High Court issues indefinite litigation ban to vexatious ex-solicitor


Coulson: Sheikh has lost all sense of proportion and judgement

The High Court has put a permanent stop to years of vexatious litigation pursued by a struck-off solicitor against the Law Society, Bar Council, senior judges and many others.

Following an application from the Attorney General, Anal Sheikh has been made subject to an ‘all proceedings order’ under section 42 of the Senior Courts Act 1981, meaning she cannot bring any civil and criminal case indefinitely without permission of the High Court.

Further, she is prohibited from “issuing, acting in or conducting any claim, any application or any appeal in any proceedings in any court, on behalf of any party other than herself”.

Making the order, Lord Justice Coulson – the deputy head of civil justice – said he was initially concerned that the latter prohibition was too wide, with Ms Sheikh arguing that it might prevent her from obtaining employment.

But he concluded that, as she was no longer a solicitor, she could not appear as an advocate or conduct litigation business anyway.

“She will not be able to act as a McKenzie Friend because the whole purpose of the order is to stop her appearing in court without prior permission,” he added.

“On that analysis, there is therefore nothing relevant left in respect of which she could legitimately obtain employment, so no damage to her employment prospects can arise.

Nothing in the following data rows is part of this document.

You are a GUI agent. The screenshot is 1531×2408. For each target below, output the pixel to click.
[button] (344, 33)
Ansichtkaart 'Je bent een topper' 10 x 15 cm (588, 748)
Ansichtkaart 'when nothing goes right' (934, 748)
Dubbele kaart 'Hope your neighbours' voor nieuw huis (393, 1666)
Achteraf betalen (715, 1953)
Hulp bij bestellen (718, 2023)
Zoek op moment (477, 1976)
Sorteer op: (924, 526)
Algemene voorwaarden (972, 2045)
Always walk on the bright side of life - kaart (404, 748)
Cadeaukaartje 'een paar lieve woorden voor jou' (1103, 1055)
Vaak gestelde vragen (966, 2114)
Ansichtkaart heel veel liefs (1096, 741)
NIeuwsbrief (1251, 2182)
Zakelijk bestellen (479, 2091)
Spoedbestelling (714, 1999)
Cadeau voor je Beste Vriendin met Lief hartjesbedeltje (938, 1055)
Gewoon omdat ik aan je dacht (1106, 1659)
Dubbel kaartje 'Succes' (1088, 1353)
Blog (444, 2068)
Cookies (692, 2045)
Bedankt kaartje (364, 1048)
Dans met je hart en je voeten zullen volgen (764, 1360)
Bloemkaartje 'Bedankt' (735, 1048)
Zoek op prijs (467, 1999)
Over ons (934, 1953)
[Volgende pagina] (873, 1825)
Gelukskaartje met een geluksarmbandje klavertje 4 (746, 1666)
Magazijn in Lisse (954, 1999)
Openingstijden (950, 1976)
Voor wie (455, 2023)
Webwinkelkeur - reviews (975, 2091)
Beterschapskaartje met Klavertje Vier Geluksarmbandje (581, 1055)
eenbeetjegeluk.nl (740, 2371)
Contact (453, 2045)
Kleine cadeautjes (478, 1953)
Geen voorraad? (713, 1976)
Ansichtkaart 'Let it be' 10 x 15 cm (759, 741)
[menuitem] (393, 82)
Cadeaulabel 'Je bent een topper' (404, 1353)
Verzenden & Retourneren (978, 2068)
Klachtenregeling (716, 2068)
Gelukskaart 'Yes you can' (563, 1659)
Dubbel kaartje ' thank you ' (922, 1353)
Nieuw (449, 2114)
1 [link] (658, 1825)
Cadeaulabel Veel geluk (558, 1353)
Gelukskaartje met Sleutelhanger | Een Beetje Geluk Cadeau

“Secondly, Ms Sheikh has shown herself to be adept at finding loopholes and in using other people’s claims as a vehicle for her own…

“I am in no doubt that, if the order did not include these provisions, including the words ‘acting in’, she would materialise in court, or behind the scenes in some guise or other, providing purported assistance to others in the hope that it will advance her own cause. That cannot be permitted.”

The judge noted that Ms Sheikh has been the subject of a civil restraint order since July 2009, but this “has not, however, lessened her enthusiasm for all forms of litigation”. The ruling listed 31 cases she has been involved in since 2005, which themselves made “references to a number of other judgments which could not be tracked down”.

The Attorney General acted after Mr Justice Jay referred the case to him last year, having extended the restraint order after an application by the Law Society.

Ms Sheikh, a former conveyancing solicitor who was for many years the principal of a high street practice in London, was struck off by the Solicitors Disciplinary Tribunal in 2009 for dishonesty.

Since engaging in lengthy litigation over a dispute between the solicitor and her mother, and a property developer, Ms Sheikh has launched numerous applications in the courts involving allegations against a large number of lawyers and top judges.

Coulson LJ said: “One of the many strands of this argument is that Briggs J (as he then was), one of the judges who dealt with the case in the autumn of 2007, was somehow involved in the perpetration of a fraudulent instrument.

“There is also an allegation that he impersonated both Ms Sheikh herself and a High Court judge and significantly enriched himself in the process.”

The night before the hearing, she sent an email applying for a hearing to commit the Attorney General and one of his lawyers for contempt, and that all matters be referred immediately to the Supreme Court and heard en banc.

The High Court – with Mr Justice Stuart-Smith also sitting – refused.

Coulson LJ said: “In our view, the contents of the application notice would, if admitted, provide additional support for the view that Ms Sheikh has lost all sense of proportion and judgement in relation to her underlying historical complaints and will seek every opportunity to relitigate those matters, however inappropriate may be the occasion or the terms in which she seeks to advance her arguments.”

In a previous hearing, Ms Sheikh claimed her case raised “the most important question ever asked in the history of civilisation since the birth of time”.

Mr Justice Turner said simply: “Comment would be superfluous.”